庞疯子绷带崩开的瞬间,血珠喷溅在雪白的墙面上绽开红梅。
“妈的!”
庞疯子嘶吼着抡起砂锅大的拳头,带起的劲风掀翻窗台花盆。
刘恒偏头躲过,而庞疯子却趁机探出铁钳般的手掌直接掐进对方腰侧软肉朝反方向粗暴拧动,这招若是常人早该痛得蜷成虾米,可刘恒却像握着块没有知觉的烂肉,任凭庞疯子抓破衣裳指甲抠进他的肉里,脸上的表情都没有任何变幻。
两人缠斗着撞碎一旁的窗户玻璃,尖锐的碴口在庞疯子肚皮上拉出猩红血痕,脂肪层翻卷着露出白花花的肉。

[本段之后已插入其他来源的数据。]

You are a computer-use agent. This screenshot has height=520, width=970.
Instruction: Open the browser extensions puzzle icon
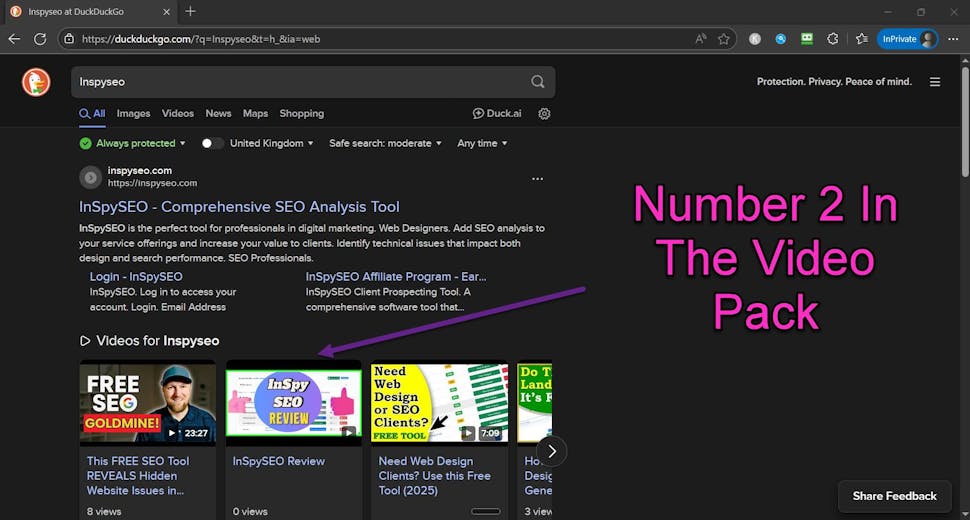(833, 39)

刘恒借势想要锁住庞疯子咽喉,却被对方反手搂住脖颈,三百多斤的重量压得他脊椎发出令人牙酸的脆响。
紧跟着,庞疯子突然张口咬向刘恒肩头,生生撕下块带血的皮肉,可对方连哼都没哼,反而提膝狠狠的撞在庞疯子的裤裆上。
“啊!”
庞疯子躲闪不及,发出吃痛的大吼,抬起另外一只手死死扣住刘恒后颈,而刘恒的膝盖不断顶撞他小腹、裤裆,刺目的红血顺着两人交缠的肢体蜿蜒成河。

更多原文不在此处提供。